Further details - Propaganda Política Pagada: Exploring U.S. Political Facebook Ads en Español
This post includes further information about our paper, Propaganda Política Pagada: Exploring U.S. Political Facebook Ads en Español accepted at the 2023 ACM Web Conference (WWW 2023) in May 2023 and done in collaboration with amazing collaborators, Bruno Coelho, Tobias Lauinger, Laura Edelson, Ian Goldstein, Damon McCcoy / doi
A different way of categorizing the ads - “Ad Types”
TLDR: Advertisers do not appear to conduct much fundraising through Spanish-language Facebook ads.
This is further research that did not fit into the main paper.
One way of differentiating advertiser activity by language is the intent behind ads. We classify ads into three categories: Ads asking for donations (Donate); ads seeking to sell a commercial product, such as T-shirts with political slogans, “TrumpCare,” or promoting an app (Commercial); and ads informing, persuading, and connecting with users (Influence).

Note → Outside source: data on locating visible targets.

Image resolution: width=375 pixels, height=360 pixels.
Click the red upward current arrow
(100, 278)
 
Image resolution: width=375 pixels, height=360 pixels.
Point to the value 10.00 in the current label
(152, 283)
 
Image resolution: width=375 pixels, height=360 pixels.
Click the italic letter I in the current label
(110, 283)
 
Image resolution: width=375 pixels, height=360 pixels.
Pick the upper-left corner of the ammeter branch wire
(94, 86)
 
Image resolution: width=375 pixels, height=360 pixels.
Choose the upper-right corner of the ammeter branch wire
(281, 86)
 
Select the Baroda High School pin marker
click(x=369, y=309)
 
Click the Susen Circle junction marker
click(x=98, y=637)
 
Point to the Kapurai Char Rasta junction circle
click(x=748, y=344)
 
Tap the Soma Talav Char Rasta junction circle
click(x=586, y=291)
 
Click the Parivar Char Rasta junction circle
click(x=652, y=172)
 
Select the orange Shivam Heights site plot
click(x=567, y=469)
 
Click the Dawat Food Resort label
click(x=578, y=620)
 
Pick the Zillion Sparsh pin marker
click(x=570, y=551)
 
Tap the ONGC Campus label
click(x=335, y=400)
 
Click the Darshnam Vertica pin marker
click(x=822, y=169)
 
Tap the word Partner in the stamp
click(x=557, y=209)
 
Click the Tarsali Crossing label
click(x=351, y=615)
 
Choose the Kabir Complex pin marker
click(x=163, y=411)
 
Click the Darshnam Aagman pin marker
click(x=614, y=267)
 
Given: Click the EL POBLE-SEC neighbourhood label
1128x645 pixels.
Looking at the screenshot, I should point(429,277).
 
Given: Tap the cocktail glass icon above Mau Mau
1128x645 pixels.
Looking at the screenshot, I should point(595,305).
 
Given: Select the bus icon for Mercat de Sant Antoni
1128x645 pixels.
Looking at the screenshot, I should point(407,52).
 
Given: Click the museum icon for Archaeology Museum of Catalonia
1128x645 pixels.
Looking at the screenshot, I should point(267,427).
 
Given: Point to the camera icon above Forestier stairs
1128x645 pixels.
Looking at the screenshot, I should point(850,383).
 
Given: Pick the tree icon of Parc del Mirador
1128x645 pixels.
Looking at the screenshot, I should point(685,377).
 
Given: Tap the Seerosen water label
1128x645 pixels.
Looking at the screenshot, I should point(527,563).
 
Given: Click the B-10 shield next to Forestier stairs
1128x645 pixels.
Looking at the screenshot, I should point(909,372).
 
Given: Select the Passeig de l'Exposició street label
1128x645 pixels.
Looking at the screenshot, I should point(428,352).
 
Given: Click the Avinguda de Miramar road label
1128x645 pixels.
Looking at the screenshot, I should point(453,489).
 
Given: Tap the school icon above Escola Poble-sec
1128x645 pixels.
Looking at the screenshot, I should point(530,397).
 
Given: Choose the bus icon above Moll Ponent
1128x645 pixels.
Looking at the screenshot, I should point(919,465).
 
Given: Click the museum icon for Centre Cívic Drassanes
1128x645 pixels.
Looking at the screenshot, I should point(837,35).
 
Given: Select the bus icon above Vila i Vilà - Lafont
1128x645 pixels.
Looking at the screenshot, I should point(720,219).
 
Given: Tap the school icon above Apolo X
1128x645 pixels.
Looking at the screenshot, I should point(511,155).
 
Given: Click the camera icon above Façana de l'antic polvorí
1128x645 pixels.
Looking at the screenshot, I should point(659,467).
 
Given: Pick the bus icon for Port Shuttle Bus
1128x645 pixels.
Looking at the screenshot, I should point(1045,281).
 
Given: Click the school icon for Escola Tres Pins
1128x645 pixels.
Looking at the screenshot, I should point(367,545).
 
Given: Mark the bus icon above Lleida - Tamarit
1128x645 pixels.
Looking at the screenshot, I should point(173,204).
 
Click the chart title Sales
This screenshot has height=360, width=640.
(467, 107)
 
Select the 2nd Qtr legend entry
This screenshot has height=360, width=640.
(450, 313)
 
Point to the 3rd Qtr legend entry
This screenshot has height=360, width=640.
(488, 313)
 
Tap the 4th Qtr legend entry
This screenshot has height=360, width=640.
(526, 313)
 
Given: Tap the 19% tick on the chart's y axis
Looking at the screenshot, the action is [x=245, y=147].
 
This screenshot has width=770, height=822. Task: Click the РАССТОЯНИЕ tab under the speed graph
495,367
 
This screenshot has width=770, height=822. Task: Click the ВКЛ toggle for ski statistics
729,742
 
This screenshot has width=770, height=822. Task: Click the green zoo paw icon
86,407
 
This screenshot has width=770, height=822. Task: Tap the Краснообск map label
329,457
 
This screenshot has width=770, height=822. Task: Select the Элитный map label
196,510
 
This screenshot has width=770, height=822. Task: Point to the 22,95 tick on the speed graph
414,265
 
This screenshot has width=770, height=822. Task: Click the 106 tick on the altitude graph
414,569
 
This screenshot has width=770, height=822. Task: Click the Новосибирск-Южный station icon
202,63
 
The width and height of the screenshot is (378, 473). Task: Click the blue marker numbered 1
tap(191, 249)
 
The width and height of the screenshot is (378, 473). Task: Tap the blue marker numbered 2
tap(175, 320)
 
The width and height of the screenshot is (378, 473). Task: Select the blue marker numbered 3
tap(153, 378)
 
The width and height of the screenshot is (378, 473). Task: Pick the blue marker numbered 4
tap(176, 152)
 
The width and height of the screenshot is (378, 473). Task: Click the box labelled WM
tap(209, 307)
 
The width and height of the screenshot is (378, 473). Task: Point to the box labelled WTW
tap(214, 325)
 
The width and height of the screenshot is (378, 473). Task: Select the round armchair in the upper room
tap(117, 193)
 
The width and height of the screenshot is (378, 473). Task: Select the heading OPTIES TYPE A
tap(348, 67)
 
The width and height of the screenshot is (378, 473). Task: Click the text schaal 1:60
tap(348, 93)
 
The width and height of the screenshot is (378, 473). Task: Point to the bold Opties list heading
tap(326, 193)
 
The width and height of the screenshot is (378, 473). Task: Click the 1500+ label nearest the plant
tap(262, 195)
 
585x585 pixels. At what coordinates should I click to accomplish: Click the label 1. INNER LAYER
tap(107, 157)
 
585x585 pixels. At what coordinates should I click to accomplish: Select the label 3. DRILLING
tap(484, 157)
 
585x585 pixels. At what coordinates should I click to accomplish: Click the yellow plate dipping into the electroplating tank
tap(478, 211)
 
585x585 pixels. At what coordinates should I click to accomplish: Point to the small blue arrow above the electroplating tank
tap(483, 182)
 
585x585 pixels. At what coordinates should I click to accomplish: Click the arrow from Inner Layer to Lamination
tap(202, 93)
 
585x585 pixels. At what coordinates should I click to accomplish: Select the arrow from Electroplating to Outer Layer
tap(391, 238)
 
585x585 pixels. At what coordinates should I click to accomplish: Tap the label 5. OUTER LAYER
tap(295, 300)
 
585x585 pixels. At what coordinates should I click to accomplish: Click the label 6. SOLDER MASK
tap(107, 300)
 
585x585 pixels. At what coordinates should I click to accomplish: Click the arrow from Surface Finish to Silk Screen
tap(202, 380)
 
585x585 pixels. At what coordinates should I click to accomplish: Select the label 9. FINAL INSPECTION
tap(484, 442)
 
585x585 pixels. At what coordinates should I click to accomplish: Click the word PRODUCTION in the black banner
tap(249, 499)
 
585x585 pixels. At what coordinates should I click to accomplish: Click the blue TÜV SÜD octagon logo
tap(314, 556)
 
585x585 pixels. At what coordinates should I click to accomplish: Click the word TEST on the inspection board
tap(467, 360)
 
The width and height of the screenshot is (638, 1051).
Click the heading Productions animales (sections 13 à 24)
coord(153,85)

The latter category includes ads that may at the same time inform about mail-in voting or ask to vote for a certain candidate or proposition, while the link leads to a form collecting contact information, thus they are difficult to subdivide in a more fine-grained way.
To classify ads, we leverage an ad’s call-to-action button text, which is selected by the advertiser among 44 predefined options (thus is likely to reflect the advertiser’s intent).
This methodology is inspired by the paper
An Analysis of United States Online Political Advertising Transparency.
We map the 20 most frequent buttons (such as “Donate Now”), accounting for 98 % of all button occurrences. Button texts retrieved through the Ad Library API are always in English, even when they are presented to the user in Spanish.
With this mapping, we classify 83 % of all ads, accounting for 85 % of spend across all ads (80 % of monolingual Spanish ads’ spend). We find this mapping is consistent even for ads with multiple ad creatives, with only 0.1 % of ads (0.4 % of spend) having multiple classifications due to different button types.
Two labelers fluent in English and Spanish labeled 150 ads (75 per language) for correctness of the ad type prediction. We find a Fleiss Kappa of 0.83, which indicates “almost perfect agreement”. When conservatively considering an ad type as incorrect when at least one of the labelers marked it as incorrect, we find a total of 13 errors in the sample, for an accuracy of 95 %.
When we look at the intentions of advertisers (based on the call-to-action buttons they selected for their ads), the largest category in both languages are ads seeking to inform, persuade, or collect contact information from the audience (78.0 % of impressions in Spanish and 63.4 % in English, or 78.0 % and 62.2 % of spend, respectively). Notable differences emerge for commercial ads (aiming to sell products or have users install apps), and especially donation ads. While donation ads make up nearly 9.63 % of impressions of all monolingual English ads, the share in Spanish is almost two orders of magnitude smaller, at 0.14 %, for a total spend of just $ 31 k. (Bilingual donation ads are almost nonexistent, at only $ 594 spent for 17 k impressions.) Advertisers do not appear to conduct much fundraising through Spanish- language Facebook ads.
Could lower impression numbers explain the differences observed?
TLDR: We do not believe impression-cost economics explains the differences observed.
This was one of the analysis that we performed that didn’t fit into the paper - We built a statistical model to predict impression from an ad’s type (see above), it’s language and some other attributes. Our statistical significant results showed that in general, Spanish-language ads actually led to more impressions for the same cost, compared to their English counterparts. One difficulty of this research is not having exact numbers for both cost or impressions and instead having to rely on broad ranges - This meant we had to rely on ordinal models (ordinal both in one of it’s input, the cost variable, and it’s output, impression) and the result’s were less directly interpretable than something like CPI (cost-per-impression).
Productionization: Ad Observatory
Part of this research was used by the Ad Observatory team to perform multilingual topic modeling across English and Spanish. You can read about that work here.
There is a different set of requirements for a production environment, the biggest one being that we need to add new topics as they appear during an election season, unlike in our paper where we had a fixed dataset to work on. Because of that the implementation and details are slightly different, although the core use of keyword rules enhanced by aligned embeddings is the same.